(Records from a pointing dataset)
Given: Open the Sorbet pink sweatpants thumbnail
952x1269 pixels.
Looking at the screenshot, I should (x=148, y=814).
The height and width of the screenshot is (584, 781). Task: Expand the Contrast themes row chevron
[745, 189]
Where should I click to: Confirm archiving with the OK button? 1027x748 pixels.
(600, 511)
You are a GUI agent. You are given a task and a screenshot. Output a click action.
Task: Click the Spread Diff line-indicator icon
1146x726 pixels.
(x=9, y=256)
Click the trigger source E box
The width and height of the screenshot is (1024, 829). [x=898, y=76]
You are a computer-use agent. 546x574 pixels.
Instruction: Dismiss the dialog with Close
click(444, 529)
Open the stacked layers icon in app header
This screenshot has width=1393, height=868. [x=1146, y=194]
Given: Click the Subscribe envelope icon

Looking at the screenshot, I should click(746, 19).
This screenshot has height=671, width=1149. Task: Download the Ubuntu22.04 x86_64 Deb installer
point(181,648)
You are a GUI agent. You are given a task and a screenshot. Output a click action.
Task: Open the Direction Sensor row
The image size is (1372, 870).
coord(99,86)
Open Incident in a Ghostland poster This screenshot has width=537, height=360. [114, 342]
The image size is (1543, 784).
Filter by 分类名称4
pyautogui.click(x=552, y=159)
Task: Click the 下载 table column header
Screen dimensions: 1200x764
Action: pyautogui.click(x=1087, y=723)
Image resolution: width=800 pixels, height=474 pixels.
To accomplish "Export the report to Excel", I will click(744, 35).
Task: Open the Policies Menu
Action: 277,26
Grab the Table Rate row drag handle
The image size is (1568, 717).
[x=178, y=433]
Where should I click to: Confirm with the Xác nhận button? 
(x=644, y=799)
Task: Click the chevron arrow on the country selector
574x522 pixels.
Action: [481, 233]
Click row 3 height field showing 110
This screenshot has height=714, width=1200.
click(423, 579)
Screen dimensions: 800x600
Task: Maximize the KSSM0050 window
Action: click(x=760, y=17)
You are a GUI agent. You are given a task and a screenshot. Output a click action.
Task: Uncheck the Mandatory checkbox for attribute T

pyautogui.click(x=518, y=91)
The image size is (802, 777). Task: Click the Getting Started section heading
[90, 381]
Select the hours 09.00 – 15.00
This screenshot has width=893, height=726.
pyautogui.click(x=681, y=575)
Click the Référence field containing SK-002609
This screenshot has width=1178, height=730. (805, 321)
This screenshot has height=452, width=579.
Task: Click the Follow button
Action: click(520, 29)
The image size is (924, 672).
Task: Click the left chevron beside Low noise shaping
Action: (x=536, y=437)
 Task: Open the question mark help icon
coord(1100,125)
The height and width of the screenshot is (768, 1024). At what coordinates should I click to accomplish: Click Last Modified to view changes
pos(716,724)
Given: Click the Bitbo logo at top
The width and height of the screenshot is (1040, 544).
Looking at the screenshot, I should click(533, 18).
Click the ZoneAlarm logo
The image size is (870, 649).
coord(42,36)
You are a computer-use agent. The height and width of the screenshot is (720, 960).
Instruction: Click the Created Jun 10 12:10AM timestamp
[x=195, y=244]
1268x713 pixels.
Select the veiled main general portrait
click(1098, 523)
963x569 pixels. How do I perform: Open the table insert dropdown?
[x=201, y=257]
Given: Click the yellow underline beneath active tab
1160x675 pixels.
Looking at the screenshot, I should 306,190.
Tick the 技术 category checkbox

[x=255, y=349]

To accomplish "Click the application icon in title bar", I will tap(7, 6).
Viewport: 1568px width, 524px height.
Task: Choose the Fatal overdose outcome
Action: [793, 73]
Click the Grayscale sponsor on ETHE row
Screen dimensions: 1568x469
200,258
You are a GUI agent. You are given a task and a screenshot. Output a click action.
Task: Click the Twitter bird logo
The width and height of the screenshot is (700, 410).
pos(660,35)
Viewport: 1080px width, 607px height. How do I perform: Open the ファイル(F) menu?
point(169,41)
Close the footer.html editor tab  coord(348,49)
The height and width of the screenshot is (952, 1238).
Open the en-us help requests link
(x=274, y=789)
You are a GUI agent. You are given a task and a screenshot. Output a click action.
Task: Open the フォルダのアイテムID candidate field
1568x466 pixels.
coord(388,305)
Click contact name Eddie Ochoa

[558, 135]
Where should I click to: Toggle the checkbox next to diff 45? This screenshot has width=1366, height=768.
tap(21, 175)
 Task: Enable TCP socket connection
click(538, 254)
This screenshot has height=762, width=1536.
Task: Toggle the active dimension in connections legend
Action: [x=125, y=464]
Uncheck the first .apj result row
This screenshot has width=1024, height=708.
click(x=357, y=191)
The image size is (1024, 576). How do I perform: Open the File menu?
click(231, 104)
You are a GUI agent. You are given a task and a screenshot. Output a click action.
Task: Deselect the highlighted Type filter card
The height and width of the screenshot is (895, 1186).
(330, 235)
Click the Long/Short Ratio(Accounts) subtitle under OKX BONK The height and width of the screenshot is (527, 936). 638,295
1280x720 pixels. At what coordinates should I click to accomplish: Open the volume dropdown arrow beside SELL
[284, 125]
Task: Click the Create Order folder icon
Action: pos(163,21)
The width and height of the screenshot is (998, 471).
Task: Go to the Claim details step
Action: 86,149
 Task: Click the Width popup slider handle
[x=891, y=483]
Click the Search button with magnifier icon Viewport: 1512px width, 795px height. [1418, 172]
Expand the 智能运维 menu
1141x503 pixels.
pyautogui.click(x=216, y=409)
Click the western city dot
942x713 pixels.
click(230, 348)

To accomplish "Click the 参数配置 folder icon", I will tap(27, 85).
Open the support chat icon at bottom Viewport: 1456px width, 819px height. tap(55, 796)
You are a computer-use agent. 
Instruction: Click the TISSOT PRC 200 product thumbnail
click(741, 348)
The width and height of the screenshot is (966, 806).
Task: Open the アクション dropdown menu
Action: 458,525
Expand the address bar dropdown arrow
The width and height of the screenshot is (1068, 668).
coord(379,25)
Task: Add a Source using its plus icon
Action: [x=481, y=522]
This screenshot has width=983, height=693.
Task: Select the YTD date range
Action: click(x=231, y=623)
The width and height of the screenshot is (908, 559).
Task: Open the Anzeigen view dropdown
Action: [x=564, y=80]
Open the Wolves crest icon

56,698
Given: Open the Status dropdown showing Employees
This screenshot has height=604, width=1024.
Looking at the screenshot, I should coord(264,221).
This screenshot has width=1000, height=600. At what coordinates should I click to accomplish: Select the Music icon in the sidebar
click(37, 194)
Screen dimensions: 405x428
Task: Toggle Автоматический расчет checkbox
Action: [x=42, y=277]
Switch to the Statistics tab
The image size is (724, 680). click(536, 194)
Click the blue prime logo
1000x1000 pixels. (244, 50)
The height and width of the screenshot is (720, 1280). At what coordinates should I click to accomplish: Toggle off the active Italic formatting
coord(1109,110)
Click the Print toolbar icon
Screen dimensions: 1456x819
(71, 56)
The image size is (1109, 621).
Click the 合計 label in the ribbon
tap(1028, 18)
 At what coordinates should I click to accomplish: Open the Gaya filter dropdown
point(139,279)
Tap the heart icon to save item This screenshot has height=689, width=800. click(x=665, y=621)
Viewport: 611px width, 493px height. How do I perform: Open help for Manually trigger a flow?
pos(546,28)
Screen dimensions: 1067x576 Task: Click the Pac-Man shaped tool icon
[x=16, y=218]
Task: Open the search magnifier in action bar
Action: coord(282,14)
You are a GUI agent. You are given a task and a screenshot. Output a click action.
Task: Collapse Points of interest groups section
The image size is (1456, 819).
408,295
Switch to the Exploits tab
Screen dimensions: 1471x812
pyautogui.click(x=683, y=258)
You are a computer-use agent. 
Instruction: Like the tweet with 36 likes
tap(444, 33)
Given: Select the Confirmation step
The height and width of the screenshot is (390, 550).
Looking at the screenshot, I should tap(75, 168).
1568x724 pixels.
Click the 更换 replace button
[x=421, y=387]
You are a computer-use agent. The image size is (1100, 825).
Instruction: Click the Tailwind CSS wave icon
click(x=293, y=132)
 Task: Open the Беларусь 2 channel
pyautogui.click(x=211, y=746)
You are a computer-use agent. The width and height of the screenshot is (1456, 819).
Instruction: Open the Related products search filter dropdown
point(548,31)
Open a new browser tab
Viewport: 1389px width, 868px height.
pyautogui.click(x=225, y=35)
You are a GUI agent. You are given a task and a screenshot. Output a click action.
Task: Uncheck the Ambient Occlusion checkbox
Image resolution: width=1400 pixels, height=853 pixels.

## Task objective
Copy the lines above word for word, between the line holding "You are a computer-use agent. The height" and the line holding "[x=255, y=349]", inclusive.

## Task solution
You are a computer-use agent. The height and width of the screenshot is (720, 960).
Instruction: Click the Created Jun 10 12:10AM timestamp
[x=195, y=244]
1268x713 pixels.
Select the veiled main general portrait
click(1098, 523)
963x569 pixels. How do I perform: Open the table insert dropdown?
[x=201, y=257]
Given: Click the yellow underline beneath active tab
1160x675 pixels.
Looking at the screenshot, I should 306,190.
Tick the 技术 category checkbox

[x=255, y=349]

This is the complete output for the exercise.